Die Blutmasse ist vorzugsweise in den großen Venenstämmen des Körpers angehäuft. Da dem Tode durch Erstickung
in der Regel ein längeres
oder kürzeres Stadium des Scheintodes vorangeht, so sind Belebungsversuche bei Erstickten immer sehr am
Platz. Die erste Sorge muß dahin gerichtet sein, womöglich das Hindernis für freie Respiration zu beseitigen. Zu diesem
Zweck muß manchmal sofort eine Operation, z. B. die Eröffnung der Luftröhre mit dem Messer,
[* 7] vorgenommen werden.
Jedenfalls ist die Mund- und Rachenhöhle alsbald genau darauf zu untersuchen, ob sich hier ein fester
Körper befindet, welcher ein Hindernis für die Respiration abgibt. Handelt es sich um Erstickung
durch irrespirable Gasarten, so
ist der Scheintote alsbald in gesunde Luft zu verbringen. Nächstdem sucht man die unterbrochene Respiration wiederherzustellen,
zu welchem Zweck die Anwendung des galvanischen Stroms auf die Atmungsmuskeln und das Zwerchfell besonders
sich eignet.
Weiterhin ist zu empfehlen die von Marshall Hall [* 8] angegebene Methode der künstlichen Atmung, welche darin besteht, daß der Scheintote aus der Rückenlage auf die Seite und auf den Bauch [* 9] und umgekehrt in angemessenen Zeiträumen gewendet wird, wobei die Arme abwechselnd vom Rumpf abgezogen und wieder angedrückt werden. Daneben mag man Reibungen der Haut und andre Reizmittel mit Vorsicht anwenden. Hauptsache bei allen Versuchen zur Wiederbelebung eines Scheintoten ist die, daß man in den Versuchen nicht zu früh ermüde. Es ist mehrfach vorgekommen, daß erst nach ein- bis zweistündiger Manipulation die ersten Zeichen des zurückkehrenden Lebens sich eingestellt haben.
Vgl. Müller, Behandlung Verunglückter bis zur Ankunft des Arztes (Berl. 1877);
Esmarch, Die erste Hilfe bei plötzlichen Unglücksfällen (Leipz. 1882).

## Datenauszug
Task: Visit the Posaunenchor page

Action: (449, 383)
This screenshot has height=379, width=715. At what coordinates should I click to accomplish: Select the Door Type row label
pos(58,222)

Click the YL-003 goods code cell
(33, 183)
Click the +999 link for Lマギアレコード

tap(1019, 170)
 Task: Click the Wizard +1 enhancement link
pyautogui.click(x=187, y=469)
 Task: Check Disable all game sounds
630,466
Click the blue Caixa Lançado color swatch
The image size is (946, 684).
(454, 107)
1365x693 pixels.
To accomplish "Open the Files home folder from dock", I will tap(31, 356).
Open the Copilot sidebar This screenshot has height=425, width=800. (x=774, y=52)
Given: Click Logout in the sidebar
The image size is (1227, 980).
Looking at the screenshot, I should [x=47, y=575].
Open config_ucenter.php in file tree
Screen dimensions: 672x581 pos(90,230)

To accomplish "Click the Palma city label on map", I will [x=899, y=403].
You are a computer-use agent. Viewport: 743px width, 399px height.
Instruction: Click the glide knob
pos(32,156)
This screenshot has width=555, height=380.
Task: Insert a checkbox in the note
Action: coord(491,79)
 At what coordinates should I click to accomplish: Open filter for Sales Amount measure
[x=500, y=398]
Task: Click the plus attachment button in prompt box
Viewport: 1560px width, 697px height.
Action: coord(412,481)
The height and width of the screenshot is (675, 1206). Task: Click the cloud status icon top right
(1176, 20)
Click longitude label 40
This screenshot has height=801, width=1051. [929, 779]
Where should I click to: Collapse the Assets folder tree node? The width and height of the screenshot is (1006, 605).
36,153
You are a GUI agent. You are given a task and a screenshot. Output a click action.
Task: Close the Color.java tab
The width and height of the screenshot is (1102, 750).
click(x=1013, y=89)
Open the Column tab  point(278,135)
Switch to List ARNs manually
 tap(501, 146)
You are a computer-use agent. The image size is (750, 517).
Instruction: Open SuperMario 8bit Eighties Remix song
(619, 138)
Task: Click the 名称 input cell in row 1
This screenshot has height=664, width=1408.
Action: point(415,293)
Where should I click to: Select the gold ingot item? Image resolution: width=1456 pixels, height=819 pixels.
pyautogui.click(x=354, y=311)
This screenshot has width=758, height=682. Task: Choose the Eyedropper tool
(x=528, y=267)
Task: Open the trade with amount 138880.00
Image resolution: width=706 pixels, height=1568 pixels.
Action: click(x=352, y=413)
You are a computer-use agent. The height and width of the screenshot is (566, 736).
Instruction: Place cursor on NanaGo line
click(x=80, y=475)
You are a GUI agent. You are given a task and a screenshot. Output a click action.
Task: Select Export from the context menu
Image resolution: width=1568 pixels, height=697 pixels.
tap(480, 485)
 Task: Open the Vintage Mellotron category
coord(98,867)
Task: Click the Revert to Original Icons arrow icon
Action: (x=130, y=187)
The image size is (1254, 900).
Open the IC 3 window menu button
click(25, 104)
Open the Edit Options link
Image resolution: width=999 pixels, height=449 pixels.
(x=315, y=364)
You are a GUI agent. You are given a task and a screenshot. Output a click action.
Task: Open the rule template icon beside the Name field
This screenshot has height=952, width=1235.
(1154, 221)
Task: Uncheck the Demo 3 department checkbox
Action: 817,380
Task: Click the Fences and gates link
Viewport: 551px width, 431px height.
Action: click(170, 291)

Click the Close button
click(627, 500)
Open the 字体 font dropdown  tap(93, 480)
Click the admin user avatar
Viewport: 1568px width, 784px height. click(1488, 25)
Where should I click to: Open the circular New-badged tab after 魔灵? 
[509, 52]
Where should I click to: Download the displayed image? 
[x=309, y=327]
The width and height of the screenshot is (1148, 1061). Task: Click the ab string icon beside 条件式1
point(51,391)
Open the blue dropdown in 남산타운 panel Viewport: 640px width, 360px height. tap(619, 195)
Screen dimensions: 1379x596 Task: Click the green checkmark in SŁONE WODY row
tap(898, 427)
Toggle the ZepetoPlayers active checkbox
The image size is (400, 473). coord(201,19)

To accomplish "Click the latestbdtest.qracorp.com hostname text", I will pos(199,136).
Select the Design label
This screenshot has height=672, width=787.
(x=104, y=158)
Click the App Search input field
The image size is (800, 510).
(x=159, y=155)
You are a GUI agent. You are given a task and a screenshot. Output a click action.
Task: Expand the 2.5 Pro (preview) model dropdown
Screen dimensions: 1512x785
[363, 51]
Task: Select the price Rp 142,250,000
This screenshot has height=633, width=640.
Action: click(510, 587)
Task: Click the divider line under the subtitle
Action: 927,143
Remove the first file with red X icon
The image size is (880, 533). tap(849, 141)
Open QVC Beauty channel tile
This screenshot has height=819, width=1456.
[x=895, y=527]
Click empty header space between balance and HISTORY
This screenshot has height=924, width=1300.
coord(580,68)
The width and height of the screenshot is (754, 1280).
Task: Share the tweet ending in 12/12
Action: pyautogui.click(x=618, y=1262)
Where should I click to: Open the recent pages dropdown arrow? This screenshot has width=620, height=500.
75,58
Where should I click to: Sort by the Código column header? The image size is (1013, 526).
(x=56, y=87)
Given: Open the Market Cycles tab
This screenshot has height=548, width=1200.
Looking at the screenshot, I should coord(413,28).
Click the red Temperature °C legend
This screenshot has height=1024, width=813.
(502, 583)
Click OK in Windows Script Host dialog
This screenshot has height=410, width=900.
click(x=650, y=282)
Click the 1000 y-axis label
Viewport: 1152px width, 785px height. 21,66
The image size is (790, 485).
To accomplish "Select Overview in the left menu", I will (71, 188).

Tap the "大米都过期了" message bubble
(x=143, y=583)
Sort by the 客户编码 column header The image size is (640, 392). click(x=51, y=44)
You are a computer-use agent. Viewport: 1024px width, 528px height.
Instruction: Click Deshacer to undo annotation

## Aufgabenstellung
(a) Beantworten Sie zur Textstelle über Erstickung die folgenden Fragen:
(i) Wohin ist ein Scheintoter bei Erstickung durch irrespirable Gasarten zu verbringen?
(ii) Worauf wird der galvanische Strom angewendet, um die unterbrochene Respiration wiederherzustellen?
(iii) Nach wie langer Manipulation haben sich laut Text mehrfach erst die ersten Zeichen des zurückkehrenden Lebens eingestellt?
(b) Schreiben Sie aus der Textstelle über Erstickung den Abschnitt zwischen „Die Blutmasse ist“ und „7] vorgenommen werden.“ einschließlich wortgetreu ab.

## Lösungen
(a)
(i) In gesunde Luft.
(ii) Auf die Atmungsmuskeln und das Zwerchfell.
(iii) Nach ein- bis zweistündiger Manipulation.

(b)
Die Blutmasse ist vorzugsweise in den großen Venenstämmen des Körpers angehäuft. Da dem Tode durch Erstickung
in der Regel ein längeres
oder kürzeres Stadium des Scheintodes vorangeht, so sind Belebungsversuche bei Erstickten immer sehr am
Platz. Die erste Sorge muß dahin gerichtet sein, womöglich das Hindernis für freie Respiration zu beseitigen. Zu diesem
Zweck muß manchmal sofort eine Operation, z. B. die Eröffnung der Luftröhre mit dem Messer,
[* 7] vorgenommen werden.